| name | statsmodels |
| description | Statistical models library for Python. Use when you need specific model classes (OLS, GLM, mixed models, ARIMA) with detailed diagnostics, residuals, and inference. Best for econometrics, time series, rigorous inference with coefficient tables. For guided statistical test selection with APA reporting use statistical-analysis. |
| license | BSD-3-Clause license |
| metadata | {"skill-author":"K-Dense Inc."} |
Statsmodels: Statistical Modeling and Econometrics
Overview
Statsmodels is Python's premier library for statistical modeling, providing tools for estimation, inference, and diagnostics across a wide range of statistical methods. Apply this skill for rigorous statistical analysis, from simple linear regression to complex time series models and econometric analyses.
When to Use This Skill
This skill should be used when:
- Fitting regression models (OLS, WLS, GLS, quantile regression)
- Performing generalized linear modeling (logistic, Poisson, Gamma, etc.)

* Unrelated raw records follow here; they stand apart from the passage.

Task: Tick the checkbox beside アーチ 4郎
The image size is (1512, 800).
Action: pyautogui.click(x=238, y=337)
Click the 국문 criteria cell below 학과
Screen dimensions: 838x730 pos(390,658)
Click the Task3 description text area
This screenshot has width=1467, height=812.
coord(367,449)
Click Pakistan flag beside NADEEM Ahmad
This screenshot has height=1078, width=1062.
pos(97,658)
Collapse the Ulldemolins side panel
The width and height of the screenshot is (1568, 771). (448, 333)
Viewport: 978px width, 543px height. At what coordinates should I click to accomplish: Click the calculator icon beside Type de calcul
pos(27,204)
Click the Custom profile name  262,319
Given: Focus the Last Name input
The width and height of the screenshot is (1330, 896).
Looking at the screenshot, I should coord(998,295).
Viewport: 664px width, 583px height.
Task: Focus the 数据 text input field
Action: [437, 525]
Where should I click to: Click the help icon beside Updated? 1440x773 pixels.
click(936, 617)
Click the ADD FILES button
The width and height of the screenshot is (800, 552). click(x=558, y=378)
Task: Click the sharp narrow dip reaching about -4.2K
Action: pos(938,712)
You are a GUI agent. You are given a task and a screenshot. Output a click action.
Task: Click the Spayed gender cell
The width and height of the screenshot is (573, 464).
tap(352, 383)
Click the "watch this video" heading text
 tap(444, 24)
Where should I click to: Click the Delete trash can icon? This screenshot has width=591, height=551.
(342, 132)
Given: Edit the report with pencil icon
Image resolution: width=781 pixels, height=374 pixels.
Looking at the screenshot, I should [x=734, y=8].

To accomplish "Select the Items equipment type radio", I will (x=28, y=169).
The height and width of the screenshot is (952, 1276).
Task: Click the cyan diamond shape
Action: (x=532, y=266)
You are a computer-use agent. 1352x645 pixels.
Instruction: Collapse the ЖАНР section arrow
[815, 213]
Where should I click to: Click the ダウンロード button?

- Analyzing discrete outcomes (binary, multinomial, count, ordinal)
- Conducting time series analysis (ARIMA, SARIMAX, VAR, forecasting)
- Running statistical tests and diagnostics
- Testing model assumptions (heteroskedasticity, autocorrelation, normality)
- Detecting outliers and influential observations
- Comparing models (AIC/BIC, likelihood ratio tests)
- Estimating causal effects
- Producing publication-ready statistical tables and inference
Quick Start Guide
Linear Regression (OLS)
import statsmodels.api as sm
import numpy as np
import pandas as pd
X = sm.add_constant(X_data)
model = sm.OLS(y, X)
results = model.fit()
print(results.summary())
print(f"R-squared: {results.rsquared:.4f}")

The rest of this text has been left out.